The three were injured by a large spruce tree which collapsed onto Western Way in Exeter late on Saturday.
One of the women was trapped under the tree and taken to hospital where she later died, Devon and Cornwall Police said.
People were forced to flee from their homes on Saturday night as floodwaters and torrential rain caused "serious threats to life" in villages in Cornwall.
Special rest centres were set up in the worst-hit villages as severe flood warnings were issued.
Roads were closed across the region as highways became impassable because of rain and debris.
Emergency services and rescue crews worked throughout the night to help stricken communities following four days of uninterrupted rainfall.
Devon was being buffeted by winds of up to 100km an hour and between 40mm and 60mm of rain.
Also hard-hit were the southwest areas near Perranporth, Helston and Polperro - the latter two in areas where there were concerns that nearby rivers were about to burst their banks.
The picturesque fishing port of Polperro has a history of being susceptible to flooding, with many properties in the area having sandbags ready following years of being at flood risk.
People in Mevagissey in Cornwall were also dealing with flood problems as water surged through the winding streets and crept into homes.
For many, this week's flooding came with barely a few days' respite since the last time deluges crept through the windy streets and into homes.
Heavy rainfall began on Wednesday, presenting those in the worst-affected areas with little chance to clear away the dirty, stagnant water before further downpours tested the patience of weary homeowners.

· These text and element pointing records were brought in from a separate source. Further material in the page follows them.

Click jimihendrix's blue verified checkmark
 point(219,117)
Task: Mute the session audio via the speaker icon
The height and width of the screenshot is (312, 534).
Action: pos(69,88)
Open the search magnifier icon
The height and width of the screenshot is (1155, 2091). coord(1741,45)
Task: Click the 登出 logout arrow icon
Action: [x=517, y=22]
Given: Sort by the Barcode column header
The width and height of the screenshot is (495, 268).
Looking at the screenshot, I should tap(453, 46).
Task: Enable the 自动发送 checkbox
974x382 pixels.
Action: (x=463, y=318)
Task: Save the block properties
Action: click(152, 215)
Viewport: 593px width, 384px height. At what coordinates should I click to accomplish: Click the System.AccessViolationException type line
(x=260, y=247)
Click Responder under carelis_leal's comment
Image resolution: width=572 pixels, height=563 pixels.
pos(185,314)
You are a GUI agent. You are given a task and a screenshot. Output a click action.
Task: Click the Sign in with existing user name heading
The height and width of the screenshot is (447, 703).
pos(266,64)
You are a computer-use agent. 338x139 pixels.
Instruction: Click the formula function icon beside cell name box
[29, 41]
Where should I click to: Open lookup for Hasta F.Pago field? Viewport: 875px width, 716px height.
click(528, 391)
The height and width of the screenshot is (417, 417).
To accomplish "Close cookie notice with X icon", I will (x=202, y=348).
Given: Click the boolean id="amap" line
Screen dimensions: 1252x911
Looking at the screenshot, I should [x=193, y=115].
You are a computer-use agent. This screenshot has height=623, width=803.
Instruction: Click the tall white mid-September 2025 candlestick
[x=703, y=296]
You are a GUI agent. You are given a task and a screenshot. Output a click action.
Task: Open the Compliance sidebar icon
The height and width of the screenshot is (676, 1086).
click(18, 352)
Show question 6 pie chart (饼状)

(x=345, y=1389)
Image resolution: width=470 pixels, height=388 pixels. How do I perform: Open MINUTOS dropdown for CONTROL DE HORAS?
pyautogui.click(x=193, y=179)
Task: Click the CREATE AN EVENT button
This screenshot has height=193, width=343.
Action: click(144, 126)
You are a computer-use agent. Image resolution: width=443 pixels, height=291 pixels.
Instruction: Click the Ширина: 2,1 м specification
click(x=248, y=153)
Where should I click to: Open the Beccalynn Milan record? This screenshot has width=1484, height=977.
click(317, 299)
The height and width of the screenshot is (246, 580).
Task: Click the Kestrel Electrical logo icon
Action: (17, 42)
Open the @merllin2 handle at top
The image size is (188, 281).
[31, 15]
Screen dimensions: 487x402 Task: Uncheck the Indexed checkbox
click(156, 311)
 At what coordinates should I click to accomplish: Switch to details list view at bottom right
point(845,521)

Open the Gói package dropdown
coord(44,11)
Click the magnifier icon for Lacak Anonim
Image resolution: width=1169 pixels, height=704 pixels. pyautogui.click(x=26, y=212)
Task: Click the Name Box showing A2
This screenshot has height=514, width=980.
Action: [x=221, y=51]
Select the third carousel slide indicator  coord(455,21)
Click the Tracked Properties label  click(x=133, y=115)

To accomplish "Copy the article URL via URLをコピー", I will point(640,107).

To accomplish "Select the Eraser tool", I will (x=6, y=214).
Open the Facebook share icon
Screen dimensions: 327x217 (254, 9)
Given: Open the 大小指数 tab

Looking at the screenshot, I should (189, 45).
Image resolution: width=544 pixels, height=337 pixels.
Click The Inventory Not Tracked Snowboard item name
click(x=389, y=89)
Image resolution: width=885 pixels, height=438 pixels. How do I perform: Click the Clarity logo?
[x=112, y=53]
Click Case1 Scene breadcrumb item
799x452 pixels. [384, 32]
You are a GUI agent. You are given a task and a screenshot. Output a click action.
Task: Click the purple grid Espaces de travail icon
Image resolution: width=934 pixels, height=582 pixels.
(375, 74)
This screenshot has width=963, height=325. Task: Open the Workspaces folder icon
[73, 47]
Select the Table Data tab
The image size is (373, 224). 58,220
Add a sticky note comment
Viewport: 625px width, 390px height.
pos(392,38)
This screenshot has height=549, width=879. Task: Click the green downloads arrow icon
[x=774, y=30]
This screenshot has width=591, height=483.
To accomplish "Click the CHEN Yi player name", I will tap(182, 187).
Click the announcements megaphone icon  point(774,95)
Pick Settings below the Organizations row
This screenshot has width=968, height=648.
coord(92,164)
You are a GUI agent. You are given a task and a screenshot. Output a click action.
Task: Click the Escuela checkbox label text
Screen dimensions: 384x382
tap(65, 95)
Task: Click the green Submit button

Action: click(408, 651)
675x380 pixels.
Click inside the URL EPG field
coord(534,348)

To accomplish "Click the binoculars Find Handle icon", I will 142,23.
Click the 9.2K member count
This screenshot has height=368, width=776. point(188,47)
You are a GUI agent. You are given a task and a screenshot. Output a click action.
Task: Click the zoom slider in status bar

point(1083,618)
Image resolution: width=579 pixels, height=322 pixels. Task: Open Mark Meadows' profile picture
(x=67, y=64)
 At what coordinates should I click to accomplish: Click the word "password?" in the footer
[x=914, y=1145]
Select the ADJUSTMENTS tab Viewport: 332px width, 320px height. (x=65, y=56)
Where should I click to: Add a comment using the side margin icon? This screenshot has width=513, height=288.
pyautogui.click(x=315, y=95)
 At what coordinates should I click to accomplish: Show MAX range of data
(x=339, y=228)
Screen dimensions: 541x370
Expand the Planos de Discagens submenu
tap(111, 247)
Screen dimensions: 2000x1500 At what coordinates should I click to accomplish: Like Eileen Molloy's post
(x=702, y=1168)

Devon and Cornwall police met other agencies for special meetings in both counties on Saturday, designed to share intelligence in an effort to minimise the risk to the public.
"Unfortunately, flooding is not an uncommon occurrence in (England's) southwest but this time it seems that almost everywhere is affected," spokesman Ian Walls said.
"I don't want to overstate it, but when there is a real danger to life, as there can be with just a foot of floodwater, then action needs to be taken."